[start]

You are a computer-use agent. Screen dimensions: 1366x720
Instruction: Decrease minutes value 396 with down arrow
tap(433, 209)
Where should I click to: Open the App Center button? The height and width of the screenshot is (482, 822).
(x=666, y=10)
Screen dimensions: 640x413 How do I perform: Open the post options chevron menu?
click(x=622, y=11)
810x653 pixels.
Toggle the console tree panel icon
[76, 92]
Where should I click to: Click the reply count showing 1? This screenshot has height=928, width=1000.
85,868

[end]
[start]

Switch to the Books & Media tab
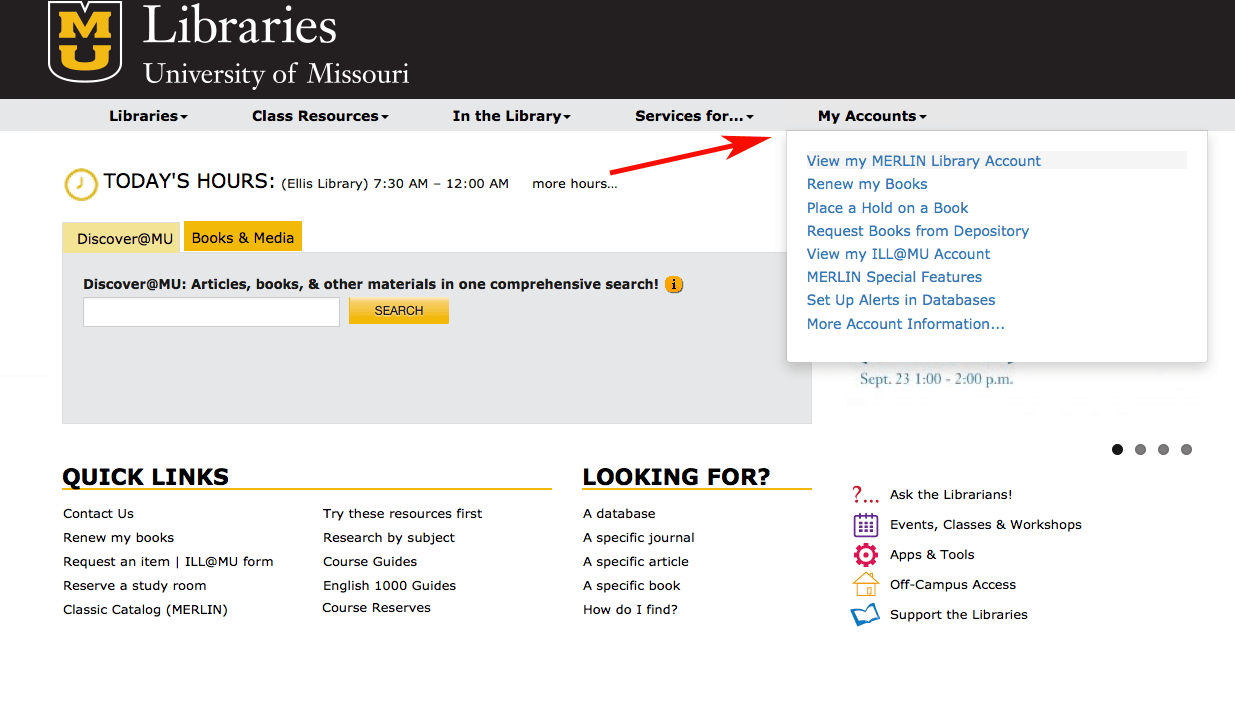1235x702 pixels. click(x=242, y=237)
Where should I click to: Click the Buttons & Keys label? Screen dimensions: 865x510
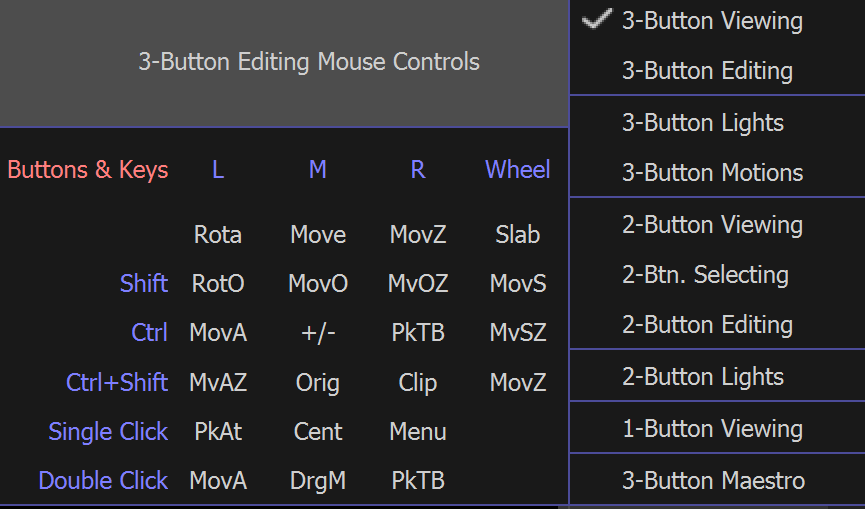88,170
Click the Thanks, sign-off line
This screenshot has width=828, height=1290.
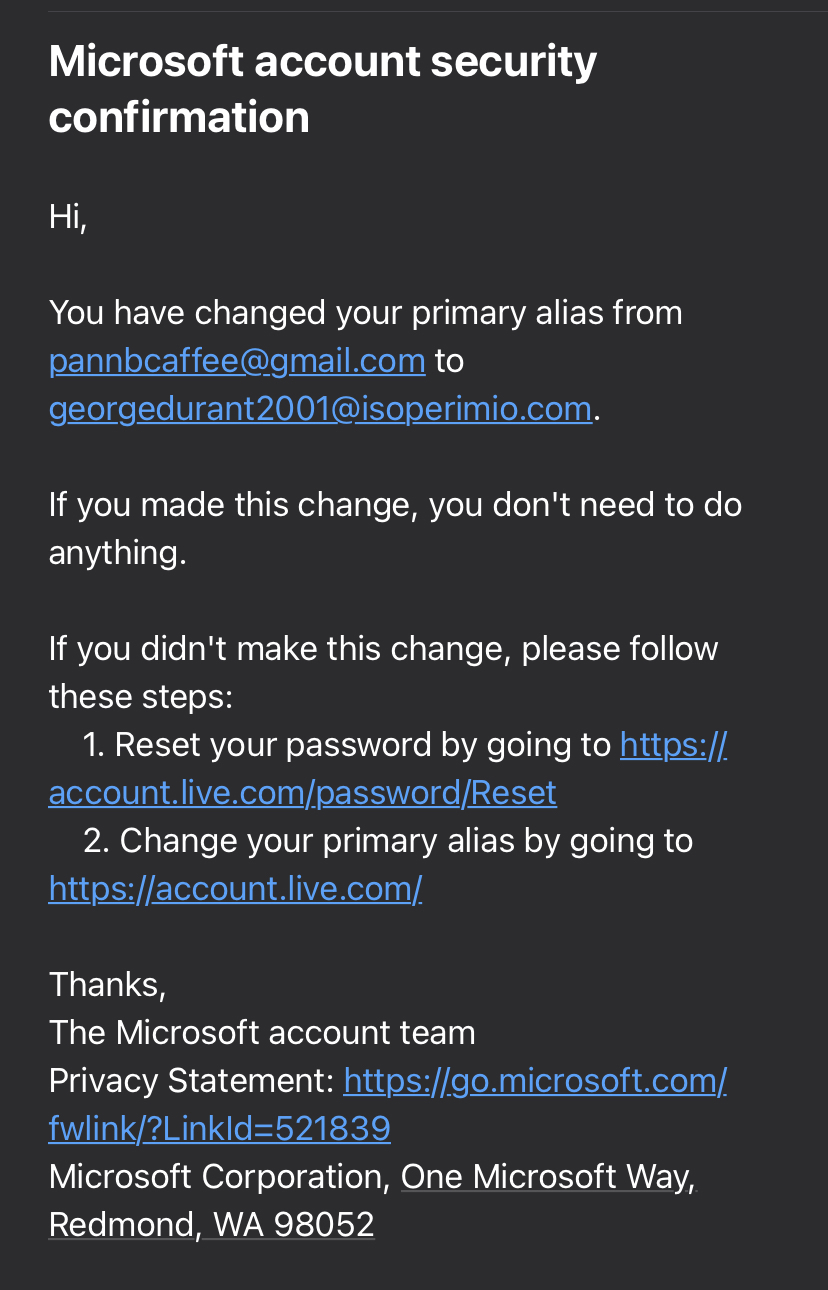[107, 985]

[end]

Work to do:
Output the data from the line with "You are a computer-use" up to and including the line with "(x=666, y=10)", copied exactly.

Task answer:
You are a computer-use agent. Screen dimensions: 1366x720
Instruction: Decrease minutes value 396 with down arrow
tap(433, 209)
Where should I click to: Open the App Center button? The height and width of the screenshot is (482, 822).
(x=666, y=10)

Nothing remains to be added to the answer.